UK Coin Value Checker: How Much Is Your Coin Worth?
Type a coin name, year or denomination and see its real-world value — backed by verified auction results, not estimates. Free to use, no signup required for lookups.
Last updated: 22 April 2026
How to value a UK coin in four steps
- Identify the coin. Look at the reverse (tails) design, the monarch's portrait, and the year. Our coin catalogue has over 3,000 British coins with photos.
- Assess the condition. Use our grading guide or a reference photo. Is it worn smooth (Poor), detail visible but circulated (VF), or mint-grade (UNC)? Grade gap between VF and UNC can be 10× the value.
- Check realised prices. Look up the coin on MyCoinage — each listing has price history from eBay UK sold listings and auction results. Verify cross-referenced figures against eBay UK sold listings directly.
- Decide to sell, keep or insure. If it's worth £100+, get professional grading first. Under £25, list it on eBay. For pieces £250+ consign to Baldwin\'s, Noonans or Spink.

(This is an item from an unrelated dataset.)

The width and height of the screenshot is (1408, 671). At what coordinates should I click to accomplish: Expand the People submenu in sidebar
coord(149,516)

What makes a coin valuable?
| Factor | Why it matters |
|---|---|
| Mintage | Fewer coins minted = fewer available today. Kew Gardens 50p (210k mintage) is scarce; Suffragette 50p (3.1m) is common. |
| Condition | A brilliant uncirculated coin can be 5–100× the value of the same coin in circulated grade. |
| Errors | Off-centre strikes, dateless mules (2008 20p), wrong-inscription mules (1983 2p) command huge premiums. |
| Demand | Popular themes (Peter Rabbit, Paddington, Olympic) inflate prices regardless of mintage. |
| Provenance | Coins from famous collections or with documented history (e.g. old auction catalogues) fetch a premium. |
| Precious metal content | For gold and silver coins, intrinsic bullion value sets a floor. A sovereign is always worth at least its gold-melt value. |
Where to cross-check values
- eBay UK Sold Listings — the most authoritative free source for modern British coin values. Always filter to "Sold items" and "Completed items".

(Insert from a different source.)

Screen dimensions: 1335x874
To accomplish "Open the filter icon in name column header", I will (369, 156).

- Numista — crowd-sourced catalogue with estimated values per grade. Good for identifying older coins.
- Change Checker — UK-specific, tracks scarcity of current circulating designs. Their scarcity index is a useful starting point.
- Royal Mint Museum — authoritative mintage figures and coin history.

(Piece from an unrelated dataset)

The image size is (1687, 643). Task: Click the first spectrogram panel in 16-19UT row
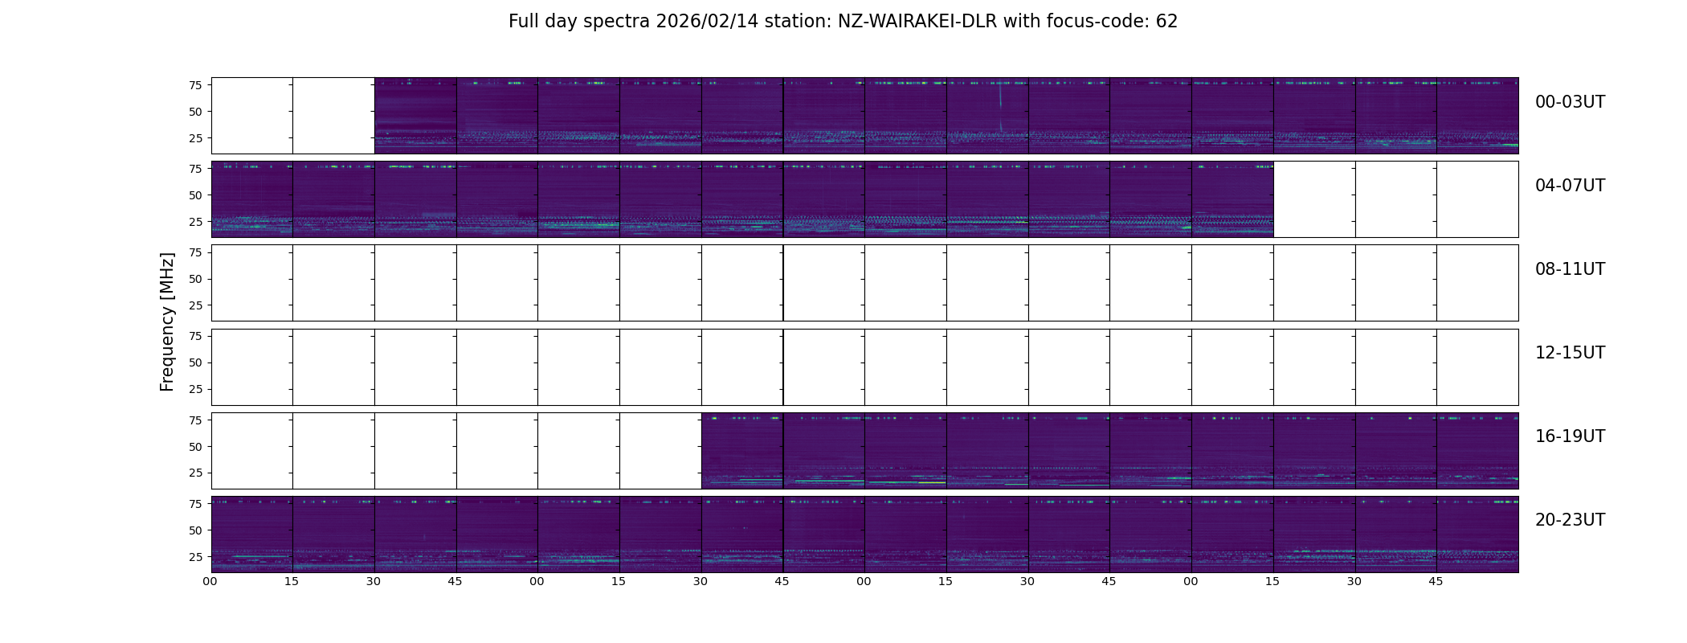[x=742, y=451]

- PCGS CoinFacts UK — high-grade coin values, especially for rarities.
Common mistakes when valuing
- Trusting asking prices. An eBay listing at £500 doesn't mean the coin is worth £500 — check what it sold for.
- Overgrading your own coin. Most of us see our coin in a better light than an independent grader would. If in doubt, grade one rung lower.
- Cleaning the coin. Never polish or dip a coin. Patina is valued. Cleaning can cut value in half.
- Ignoring the slab. A PCGS MS-65 graded coin will sell for more than an equivalent un-slabbed coin because buyers trust the authentication.
Try it now
Our database has over 3,000 British coins, each with grade-by-grade price history. Browse by denomination, year, metal or rarity:
Search all UK coins Free account
FAQ
How does MyCoinage's coin value checker work?
Type a coin name, denomination or year into our coin search. Each coin has a detail page showing grade-by-grade realised prices (what people actually paid at auction), a price-over-time chart and current market value. Data is aggregated from eBay sold listings, Spink, Baldwin's, Noonans, PCGS and other authoritative sources.
Is the service free?
Yes — browsing the catalogue, looking up values, and adding up to 25 coins to a collection is free. A Pro subscription (£2.99/month) unlocks the full per-sale price history, unlimited collection tracking, insurance-report PDFs and advanced price alerts.
What's the difference between "asking price" and "realised price"?
Asking prices are what sellers hope to get. Realised prices are what a coin actually sold for. They can differ by 50% or more. MyCoinage only publishes realised prices — we filter out asking prices and active listings from all our data sources.
How do I grade my coin?
Coins are graded on scales from Poor (worn smooth) to Brilliant Uncirculated (full mint lustre, no wear). The UK scale runs Poor, Fair, G, VG, F, VF, EF, aUNC, UNC. Americans use the Sheldon 1-70 numeric scale. See our grading guide with photo examples of each grade.
Should I pay for professional grading?
For any coin you believe is worth £100+, professional grading from PCGS or NGC is usually worth the £20–£40 fee. A graded slab commands a 10–30% price premium over a raw coin, plus it authenticates it against fakes. For anything under £50, grade informally yourself against a reference photo.